▶ **WHAT YOU NEED TO DO**: Each line below from the one containing "Task: Add an effect with plus icon" through the one containing "Given: Uncheck the" is to be given again exactly, and no line outside that span.

▶ **DATA SECTION**:

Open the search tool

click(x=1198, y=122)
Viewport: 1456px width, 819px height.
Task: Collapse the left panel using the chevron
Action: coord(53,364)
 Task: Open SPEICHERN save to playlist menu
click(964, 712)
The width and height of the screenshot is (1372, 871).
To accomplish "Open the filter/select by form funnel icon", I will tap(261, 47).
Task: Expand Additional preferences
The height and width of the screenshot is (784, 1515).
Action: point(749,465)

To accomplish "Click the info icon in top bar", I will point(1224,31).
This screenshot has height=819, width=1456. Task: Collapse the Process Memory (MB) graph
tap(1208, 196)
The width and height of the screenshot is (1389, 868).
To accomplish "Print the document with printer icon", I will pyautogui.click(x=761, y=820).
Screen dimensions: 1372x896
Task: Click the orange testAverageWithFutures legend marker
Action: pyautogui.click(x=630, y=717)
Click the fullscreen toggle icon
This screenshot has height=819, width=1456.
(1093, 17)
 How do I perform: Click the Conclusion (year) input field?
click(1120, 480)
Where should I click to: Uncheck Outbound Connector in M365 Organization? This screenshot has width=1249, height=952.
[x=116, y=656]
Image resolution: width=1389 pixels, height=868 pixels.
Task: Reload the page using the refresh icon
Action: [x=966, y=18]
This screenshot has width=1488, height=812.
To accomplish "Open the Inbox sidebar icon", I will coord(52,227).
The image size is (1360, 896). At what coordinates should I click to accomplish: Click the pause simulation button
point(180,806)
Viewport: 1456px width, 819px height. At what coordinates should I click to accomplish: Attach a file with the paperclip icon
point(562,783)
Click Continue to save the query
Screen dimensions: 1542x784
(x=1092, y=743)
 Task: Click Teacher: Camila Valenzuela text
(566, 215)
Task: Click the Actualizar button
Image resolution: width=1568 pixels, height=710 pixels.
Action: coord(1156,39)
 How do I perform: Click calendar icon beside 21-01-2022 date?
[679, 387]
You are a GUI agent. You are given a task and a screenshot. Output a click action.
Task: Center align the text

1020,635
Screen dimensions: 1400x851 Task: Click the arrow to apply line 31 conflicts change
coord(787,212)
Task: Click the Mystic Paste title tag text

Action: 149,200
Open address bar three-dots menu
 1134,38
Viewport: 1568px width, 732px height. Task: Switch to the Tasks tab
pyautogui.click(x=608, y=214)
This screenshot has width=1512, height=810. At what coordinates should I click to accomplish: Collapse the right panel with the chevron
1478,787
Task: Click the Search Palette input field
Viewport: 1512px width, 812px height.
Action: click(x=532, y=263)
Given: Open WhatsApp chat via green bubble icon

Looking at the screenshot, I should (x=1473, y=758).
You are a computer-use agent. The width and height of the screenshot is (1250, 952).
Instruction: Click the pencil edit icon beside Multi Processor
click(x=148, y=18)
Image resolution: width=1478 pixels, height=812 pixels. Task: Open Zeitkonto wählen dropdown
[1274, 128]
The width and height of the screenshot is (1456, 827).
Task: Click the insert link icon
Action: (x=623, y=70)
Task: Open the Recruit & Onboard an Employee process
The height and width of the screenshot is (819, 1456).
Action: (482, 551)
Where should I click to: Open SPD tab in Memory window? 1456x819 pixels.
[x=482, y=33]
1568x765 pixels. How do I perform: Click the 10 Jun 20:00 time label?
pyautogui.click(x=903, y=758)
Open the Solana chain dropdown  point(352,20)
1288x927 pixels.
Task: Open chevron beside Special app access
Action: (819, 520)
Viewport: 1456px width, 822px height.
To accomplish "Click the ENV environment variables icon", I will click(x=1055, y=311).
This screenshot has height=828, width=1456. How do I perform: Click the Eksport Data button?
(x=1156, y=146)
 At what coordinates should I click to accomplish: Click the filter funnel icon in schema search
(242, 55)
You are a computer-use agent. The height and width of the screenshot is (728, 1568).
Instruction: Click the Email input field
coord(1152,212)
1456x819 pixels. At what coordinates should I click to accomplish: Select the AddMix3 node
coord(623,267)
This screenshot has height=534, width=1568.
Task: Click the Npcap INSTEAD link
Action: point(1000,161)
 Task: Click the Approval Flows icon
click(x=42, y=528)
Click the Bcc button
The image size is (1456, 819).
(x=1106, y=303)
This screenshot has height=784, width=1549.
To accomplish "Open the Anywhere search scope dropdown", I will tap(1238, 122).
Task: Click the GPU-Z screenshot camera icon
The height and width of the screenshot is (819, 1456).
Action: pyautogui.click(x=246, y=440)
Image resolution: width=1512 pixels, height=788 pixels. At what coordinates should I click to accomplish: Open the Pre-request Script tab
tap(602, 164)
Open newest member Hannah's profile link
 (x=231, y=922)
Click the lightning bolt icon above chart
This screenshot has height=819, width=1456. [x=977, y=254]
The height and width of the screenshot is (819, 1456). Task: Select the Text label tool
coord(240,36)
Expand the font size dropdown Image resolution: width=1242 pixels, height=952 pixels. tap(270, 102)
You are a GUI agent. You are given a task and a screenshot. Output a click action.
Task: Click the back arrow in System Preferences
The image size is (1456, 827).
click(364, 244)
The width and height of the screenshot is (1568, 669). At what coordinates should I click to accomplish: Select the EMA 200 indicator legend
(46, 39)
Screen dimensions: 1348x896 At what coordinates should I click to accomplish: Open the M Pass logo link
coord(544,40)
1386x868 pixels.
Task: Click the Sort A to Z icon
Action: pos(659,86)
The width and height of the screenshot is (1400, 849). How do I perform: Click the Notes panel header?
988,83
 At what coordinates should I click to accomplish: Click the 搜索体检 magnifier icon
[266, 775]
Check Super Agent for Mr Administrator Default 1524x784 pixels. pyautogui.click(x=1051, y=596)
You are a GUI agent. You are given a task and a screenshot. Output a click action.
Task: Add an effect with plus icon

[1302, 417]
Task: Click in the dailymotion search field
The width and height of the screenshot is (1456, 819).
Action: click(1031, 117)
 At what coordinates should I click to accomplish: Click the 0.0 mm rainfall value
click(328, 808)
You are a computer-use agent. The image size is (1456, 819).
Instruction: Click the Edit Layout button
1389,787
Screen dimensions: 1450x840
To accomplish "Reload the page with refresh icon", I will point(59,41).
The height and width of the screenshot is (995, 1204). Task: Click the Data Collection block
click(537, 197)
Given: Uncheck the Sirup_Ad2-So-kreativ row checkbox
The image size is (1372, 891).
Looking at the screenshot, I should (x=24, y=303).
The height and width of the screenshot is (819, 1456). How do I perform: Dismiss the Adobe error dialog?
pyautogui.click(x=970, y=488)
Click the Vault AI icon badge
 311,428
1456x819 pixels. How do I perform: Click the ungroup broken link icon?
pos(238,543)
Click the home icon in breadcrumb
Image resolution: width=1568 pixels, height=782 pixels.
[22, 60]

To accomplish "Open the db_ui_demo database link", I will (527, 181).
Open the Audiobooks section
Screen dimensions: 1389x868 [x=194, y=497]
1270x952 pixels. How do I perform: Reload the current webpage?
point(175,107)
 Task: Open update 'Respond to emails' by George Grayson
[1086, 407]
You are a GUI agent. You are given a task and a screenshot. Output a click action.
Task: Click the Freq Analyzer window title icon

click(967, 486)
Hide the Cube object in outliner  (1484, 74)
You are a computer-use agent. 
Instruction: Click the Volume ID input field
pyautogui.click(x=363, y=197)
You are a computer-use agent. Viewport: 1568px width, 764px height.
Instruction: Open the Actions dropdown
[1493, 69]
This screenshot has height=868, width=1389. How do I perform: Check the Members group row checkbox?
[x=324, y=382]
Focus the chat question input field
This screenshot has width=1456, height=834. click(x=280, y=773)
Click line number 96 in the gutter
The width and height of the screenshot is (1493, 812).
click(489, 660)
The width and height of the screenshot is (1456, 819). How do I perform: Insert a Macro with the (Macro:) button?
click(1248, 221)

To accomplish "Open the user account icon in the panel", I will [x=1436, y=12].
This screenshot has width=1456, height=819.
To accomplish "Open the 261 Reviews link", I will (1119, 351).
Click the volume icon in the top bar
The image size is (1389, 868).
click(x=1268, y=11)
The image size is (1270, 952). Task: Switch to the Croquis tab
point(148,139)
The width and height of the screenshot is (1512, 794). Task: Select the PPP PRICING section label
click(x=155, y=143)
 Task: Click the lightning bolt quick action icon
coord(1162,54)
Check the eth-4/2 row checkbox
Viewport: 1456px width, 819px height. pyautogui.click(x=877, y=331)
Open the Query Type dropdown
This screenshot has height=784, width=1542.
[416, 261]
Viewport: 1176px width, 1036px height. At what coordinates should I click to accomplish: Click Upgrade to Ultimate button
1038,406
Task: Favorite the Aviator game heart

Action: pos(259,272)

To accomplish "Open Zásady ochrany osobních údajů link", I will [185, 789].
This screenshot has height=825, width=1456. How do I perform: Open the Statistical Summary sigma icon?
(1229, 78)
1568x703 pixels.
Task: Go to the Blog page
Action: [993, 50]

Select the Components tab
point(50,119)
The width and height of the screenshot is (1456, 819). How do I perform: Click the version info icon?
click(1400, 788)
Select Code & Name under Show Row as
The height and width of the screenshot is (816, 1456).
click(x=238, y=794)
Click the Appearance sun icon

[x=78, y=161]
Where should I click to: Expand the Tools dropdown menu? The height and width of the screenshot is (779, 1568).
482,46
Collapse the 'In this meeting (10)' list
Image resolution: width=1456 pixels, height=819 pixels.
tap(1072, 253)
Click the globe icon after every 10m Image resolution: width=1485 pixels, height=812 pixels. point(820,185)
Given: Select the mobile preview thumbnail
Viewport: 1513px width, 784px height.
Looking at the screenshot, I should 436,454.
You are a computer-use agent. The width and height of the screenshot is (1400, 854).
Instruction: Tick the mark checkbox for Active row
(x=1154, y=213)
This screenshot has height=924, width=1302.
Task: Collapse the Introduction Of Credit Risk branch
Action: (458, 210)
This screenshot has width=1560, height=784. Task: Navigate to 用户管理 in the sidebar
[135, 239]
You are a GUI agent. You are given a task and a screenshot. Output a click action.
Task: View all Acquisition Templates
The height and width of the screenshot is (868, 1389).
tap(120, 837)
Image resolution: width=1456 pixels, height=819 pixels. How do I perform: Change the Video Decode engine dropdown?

▶ **RESULT BELOW**:
Task: Add an effect with plus icon

[1302, 417]
Task: Click in the dailymotion search field
The width and height of the screenshot is (1456, 819).
Action: click(1031, 117)
 At what coordinates should I click to accomplish: Click the 0.0 mm rainfall value
click(328, 808)
You are a computer-use agent. The image size is (1456, 819).
Instruction: Click the Edit Layout button
1389,787
Screen dimensions: 1450x840
To accomplish "Reload the page with refresh icon", I will point(59,41).
The height and width of the screenshot is (995, 1204). Task: Click the Data Collection block
click(537, 197)
Given: Uncheck the Sirup_Ad2-So-kreativ row checkbox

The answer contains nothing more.